> there appear to be some overlaps between the ls_* and lsb_* functions,
> but they seem basically compatible as far as i can tell. almost all
> the functions have a command line version as well, for example:
Like openmpi and orte, there are two layers in LSF. The ls_* API's
talk to what is/was historically called "LSF Base" and the lsb_* API's
talk to what is/was historically called "LSF Batch".
The ls_* API's are essentially "do it now" type functionality for
writing distributed applications that do not require batch functionality.
The ls_* functions do not honour any batch allocation or policy in
> lsb_getalloc()/none and lsb_launch()/blaunch are new with LSF 7.0, but
> appear to just be a different (simpler) interface to existing
> functionality in the LSB_* env vars and the ls_rexec()/lsgrun commands
> -- although, as you say, perhaps platform will hook or enhance them
> later. but, the key issue is that lsb_launch() just starts tasks -- it
> does not perform or interact with the queue or job control (much?).
> so, you can't use these functions to get an allocation in the first
> place, and you have to be careful not to use them as a way around the
> queuing system.
ls_* api's do not honour a batch allocation, while lsb_launch does.
lsb_launch will only allow you to start tasks on nodes allocated to
your jobs, and is subject to all the queue/job controls.
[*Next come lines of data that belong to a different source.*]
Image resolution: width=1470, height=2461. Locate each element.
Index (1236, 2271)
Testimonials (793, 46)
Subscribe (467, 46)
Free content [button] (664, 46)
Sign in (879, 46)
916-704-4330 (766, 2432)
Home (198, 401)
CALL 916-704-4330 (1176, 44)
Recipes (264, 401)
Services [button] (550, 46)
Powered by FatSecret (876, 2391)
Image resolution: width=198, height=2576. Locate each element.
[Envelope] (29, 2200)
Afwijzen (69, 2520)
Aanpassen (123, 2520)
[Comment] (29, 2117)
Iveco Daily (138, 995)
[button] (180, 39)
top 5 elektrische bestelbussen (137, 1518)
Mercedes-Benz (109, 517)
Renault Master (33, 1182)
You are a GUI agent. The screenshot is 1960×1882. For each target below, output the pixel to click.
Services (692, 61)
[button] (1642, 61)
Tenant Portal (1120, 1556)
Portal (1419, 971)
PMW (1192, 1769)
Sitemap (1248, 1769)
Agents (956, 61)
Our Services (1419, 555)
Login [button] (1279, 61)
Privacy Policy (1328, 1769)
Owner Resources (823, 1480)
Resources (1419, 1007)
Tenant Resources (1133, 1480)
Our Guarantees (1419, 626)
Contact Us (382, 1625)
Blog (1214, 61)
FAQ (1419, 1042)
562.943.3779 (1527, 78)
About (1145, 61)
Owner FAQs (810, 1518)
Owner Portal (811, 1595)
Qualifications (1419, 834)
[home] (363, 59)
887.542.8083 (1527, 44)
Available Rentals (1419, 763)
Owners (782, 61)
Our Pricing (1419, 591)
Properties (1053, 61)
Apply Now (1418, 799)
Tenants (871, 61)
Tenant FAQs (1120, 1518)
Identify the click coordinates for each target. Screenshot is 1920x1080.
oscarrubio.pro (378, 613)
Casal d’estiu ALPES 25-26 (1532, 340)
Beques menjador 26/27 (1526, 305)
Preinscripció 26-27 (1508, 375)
ls_rexec/lsgrun are not used to start batch jobs
In pre-7.0, the method for starting openmpi is essentially:
$bsub -n N -a openmpi mpirun.lsf a.out
Note that you only have the openmpi method and mpirun.lsf if you have
installed the hpc extensions.
> [ as a side note, the function ls_rexecv()/lsgrun is the one i have
> heard admins do not like because it can break queuing/accounting, and
> might try to disable somehow. i don't really buy that, because it's
> not you can disable it and have the system still work, since (as
> above) || job launching depends on it. i guess if you really don't
> care about || launching maybe you could. but, if used properly after a
> proper allocation i don't think there should (or even can) be a
> problem. ]
Job launching does not depend on it; and admins can explicitly
turn off support for ls_rexec/lsgrun while allowing lsb_launch to
continue to function -- thus ensuring that tasks of any form can only
be started on nodes allocated to the job.
> so, lsb_submit()/bsub is a combination allocate/launch -- you specify
> the allocation size you want, and when it's all ready, it runs the
> 'job' (really the job launcher) only on one (randomly chosen) 'head'
> node from the allocation, with the env vars set so the launcher can
> use ls_rexec/lsgrun functions to start the rest of the job. there are
> of course various script wrappers you can use (mpijob, pvmjob, etc)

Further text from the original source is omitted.